De rechtbank merkt op dat het voorgaande onverlet laat de situatie dat [eisers] een andere voorstelling van de situatie kunnen hebben gehad bij het aangaan van de koopovereenkomst. Dit is echter niet te wijten aan de schending van de mededelingsplicht door [gedaagden] , zodat het vereiste causaal verband met de onjuiste voorstelling ontbreekt.

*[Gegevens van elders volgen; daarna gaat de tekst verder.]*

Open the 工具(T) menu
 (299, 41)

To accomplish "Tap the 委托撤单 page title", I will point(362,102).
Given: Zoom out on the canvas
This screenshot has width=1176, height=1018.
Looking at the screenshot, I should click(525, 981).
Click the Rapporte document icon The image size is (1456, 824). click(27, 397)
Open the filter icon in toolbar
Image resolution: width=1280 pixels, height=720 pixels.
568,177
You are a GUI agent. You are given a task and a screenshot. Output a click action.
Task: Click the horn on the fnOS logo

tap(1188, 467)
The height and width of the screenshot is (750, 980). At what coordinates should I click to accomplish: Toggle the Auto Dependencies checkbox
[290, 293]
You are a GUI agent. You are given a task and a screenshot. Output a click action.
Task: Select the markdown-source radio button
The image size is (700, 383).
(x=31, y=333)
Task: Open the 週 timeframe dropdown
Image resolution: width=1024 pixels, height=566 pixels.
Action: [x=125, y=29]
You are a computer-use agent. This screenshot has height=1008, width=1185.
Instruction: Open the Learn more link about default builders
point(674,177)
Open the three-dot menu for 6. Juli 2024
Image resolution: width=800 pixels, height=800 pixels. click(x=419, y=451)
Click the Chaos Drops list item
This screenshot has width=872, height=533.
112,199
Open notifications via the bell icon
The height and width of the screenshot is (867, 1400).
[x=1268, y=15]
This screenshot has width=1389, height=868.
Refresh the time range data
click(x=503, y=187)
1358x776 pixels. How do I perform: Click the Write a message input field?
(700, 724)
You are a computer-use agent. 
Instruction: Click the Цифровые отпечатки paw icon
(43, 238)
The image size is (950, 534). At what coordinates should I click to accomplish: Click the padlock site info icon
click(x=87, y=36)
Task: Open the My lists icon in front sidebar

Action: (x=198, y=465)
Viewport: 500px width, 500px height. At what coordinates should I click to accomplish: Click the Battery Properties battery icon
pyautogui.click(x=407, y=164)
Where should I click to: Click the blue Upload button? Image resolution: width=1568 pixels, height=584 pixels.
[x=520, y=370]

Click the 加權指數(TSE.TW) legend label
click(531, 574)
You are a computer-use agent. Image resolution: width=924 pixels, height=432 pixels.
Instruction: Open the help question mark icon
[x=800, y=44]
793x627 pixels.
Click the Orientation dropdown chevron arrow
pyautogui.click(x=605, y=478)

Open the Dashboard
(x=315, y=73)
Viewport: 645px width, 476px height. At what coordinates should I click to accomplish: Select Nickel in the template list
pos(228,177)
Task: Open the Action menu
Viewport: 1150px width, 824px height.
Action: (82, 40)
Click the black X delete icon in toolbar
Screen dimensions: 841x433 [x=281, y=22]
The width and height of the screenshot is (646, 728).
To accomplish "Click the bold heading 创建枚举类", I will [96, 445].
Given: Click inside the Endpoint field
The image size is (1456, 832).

Het nadeel is niet voldoende gesteld
3.11.
Daarbij komt dat er sprake moet zijn van nadeel voor een geslaagd beroep op artikel 6:230 BW. [eisers] hebben zich op het standpunt gesteld dat er sprake is van nadeel, maar hebben dit op geen enkele manier onderbouwd. Zij stellen dat het een feit van algemene bekendheid is dat het strafrechtelijk verleden van de buurman van invloed kan zijn op de verkoopprijs van de woning en dat de woning veel moeilijker te verkopen is. Dit is door [gedaagden] betwist en zij betwisten daarom dat er sprake is van nadeel. Het is vervolgens aan [eisers] om te onderbouwen dat hier wel sprake van is. Dit hebben zij nagelaten. [eisers] hadden dit kunnen onderbouwen door inzichtelijk te maken wat het effect is van de kennis van het strafrechtelijk verleden op potentiële kopers. Zij hadden dit bijvoorbeeld kunnen doen door met een verklaring of rapportage van een makelaar aan te tonen dat potentiële kopers (met en zonder kinderen) zullen afhaken bij een woning waarbij de buurman is veroordeeld voor ontucht, dat de woning in zo’n situatie langer in de verkoop zal staan en/of dat de koopprijs in zo’n situatie lager zal zijn. Omdat [eisers] onvoldoende hebben gesteld dat er sprake is van nadeel, komt de rechtbank ook niet toe aan bewijslevering op dit punt.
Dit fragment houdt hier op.